Project Description and Findings
The Yale-Mayo Clinic CERSI used de-identified administrative claims data (information on doctors’ appointments, bills, insurance information, and other patient-provider communications) linked with laboratory results from a large database, OptumLabsTM Data Warehouse (OLDW), that includes information on privately insured and Medicare beneficiaries of all ages, as well as structured electronic health record data, to characterize how generic and brand-name L-thyroxine products are used by patients, and then compare the effectiveness and safety of generic and brand-name L-thyroxine among new users of the medications. Specifically, the project focused on short-term management and stability of thyroid hormone levels among patients on therapy, as well as their long-term cardiovascular risk and other metabolic outcomes. The CERSI found that brand-name thyroid hormone product use declined from 2007 to 2016 among three large, national insurer beneficiary populations. Although certain patient characteristics were associated with brand-name use, prescriber specialty was the strongest predictor. In addition, initiation of generic vs brand-name levothyroxine formulations was associated with similar rates of normal and stable thyrotropin levels. These results suggest that generic levothyroxine as initial therapy for mild thyroid dysfunction is as effective as brand-name levothyroxine. Lastly, the team found no significant differences in cardiovascular outcomes and rates of falls and fractures for patients who filled brand versus generic L-thyroxine.
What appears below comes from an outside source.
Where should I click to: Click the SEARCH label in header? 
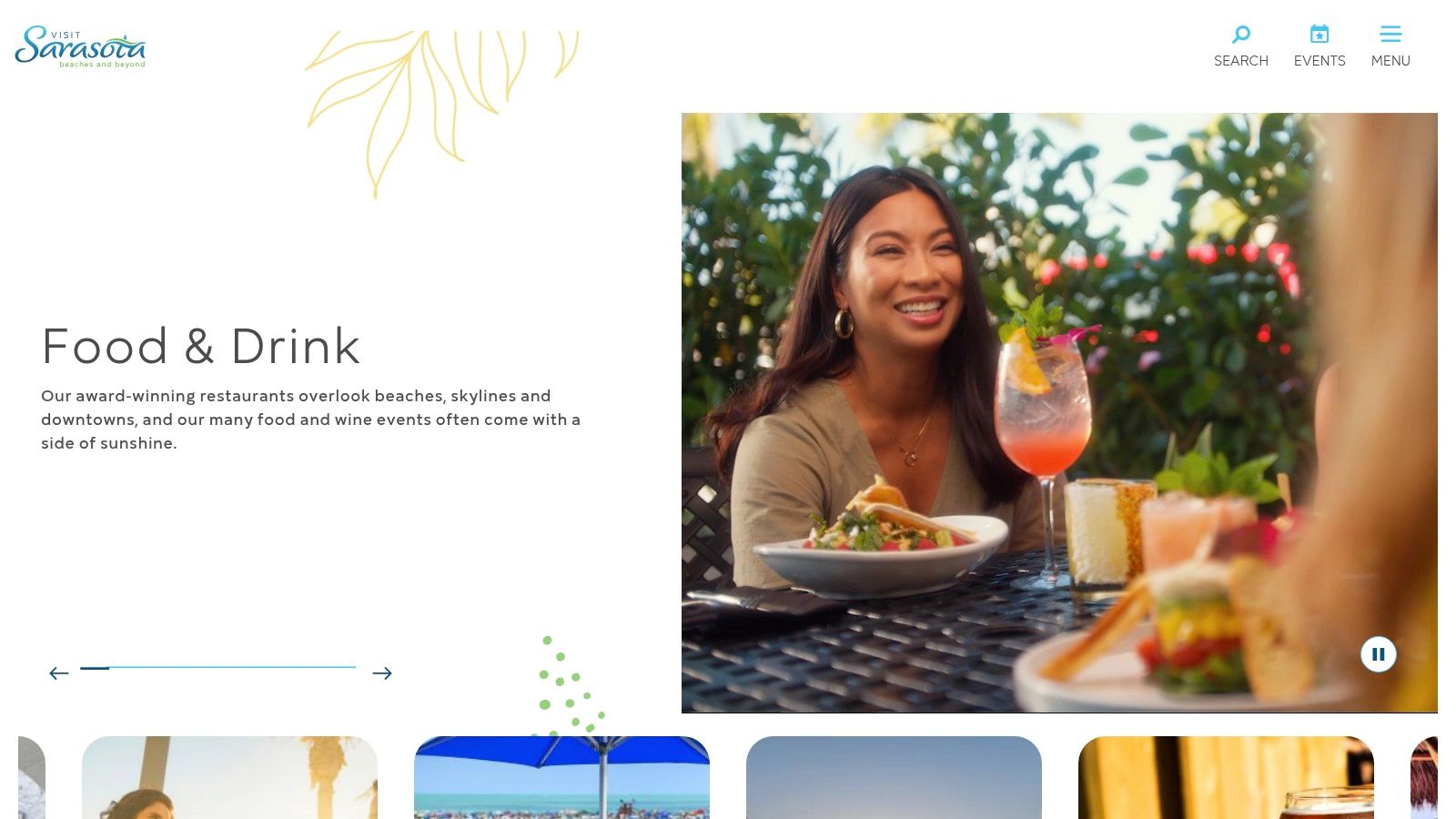coord(1240,61)
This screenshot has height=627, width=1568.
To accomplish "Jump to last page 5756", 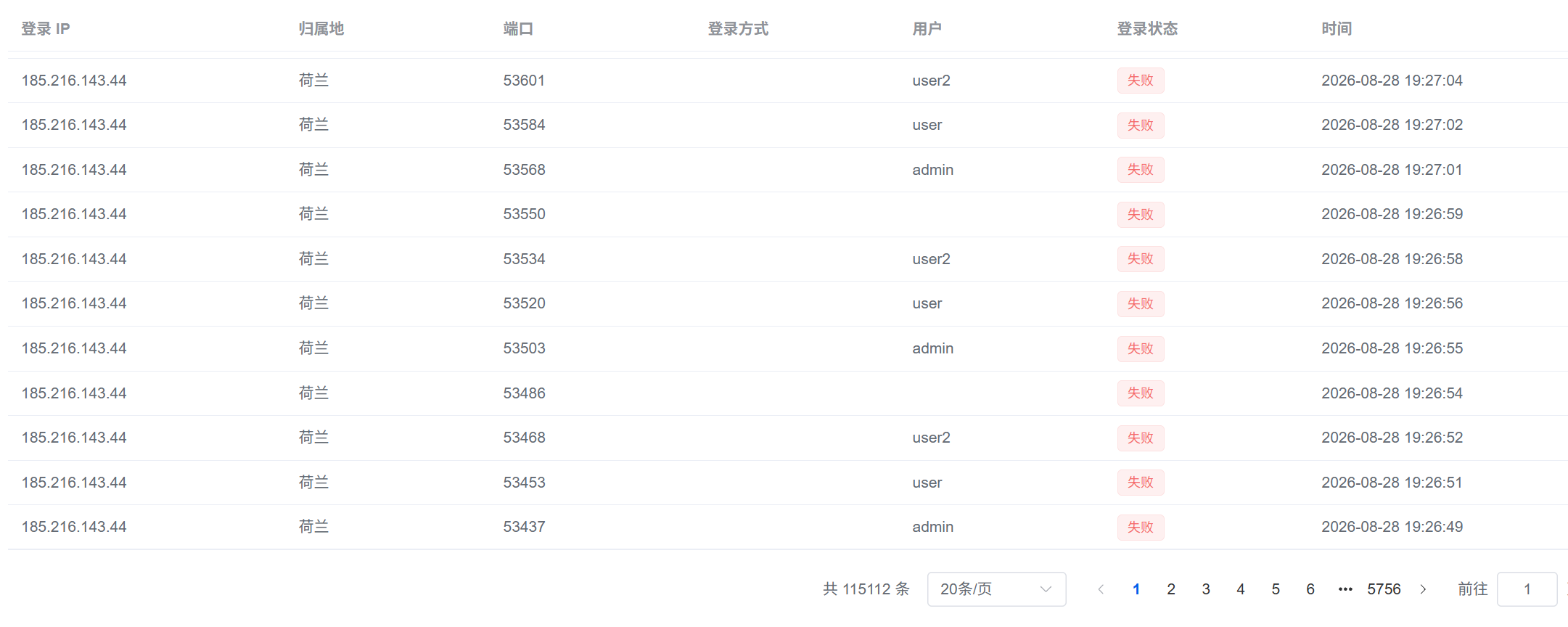I will (1384, 589).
Ross JS, Rohde S, Sangaralingham L, Brito JP, Choi L, Dutcher SK, Graham DJ, Jenkins MR, Lipska KJ, Mendoza M, Qiang Y, Wang Z, Wu Y, Yao X, Shah ND. Generic and brand-name thyroid hormone drug use among commercially insured and Medicare beneficiaries, 2007 through 2016. J Clini Endocrinol Metab. 2019; 104(6):2305-2314.
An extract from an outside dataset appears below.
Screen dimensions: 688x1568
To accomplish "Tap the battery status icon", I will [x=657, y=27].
Brito JP, Ross JS, Sangaralingham L, Dutcher SK, Graham DJ, Wang Z, Wu Y, Yao X, Smallridge RC, Bernet V, Shah ND, Lipska KJ. Comparative Effectiveness of Generic vs Brand-Name Levothyroxine in Achieving Normal Thyrotropin Levels. JAMA Netw Open. 2020 Sep 1;3(9):e2017645. doi: 10.1001/jamanetworkopen.2020.17645. PMID: 32997127.
Brito JP, Ross JS, Deng Y, Sangaralingham L, Graham DJ, Qiang Y, Wang Z, Yao X, Zhao L, Smallridge RC, Bernet V, Shah ND, Lipska KJ. Cardiovascular outcomes and rates of fractures and falls among patients with brand-name versus generic L-thyroxine use. Endocrine. 2021 Dec;74(3):592-602.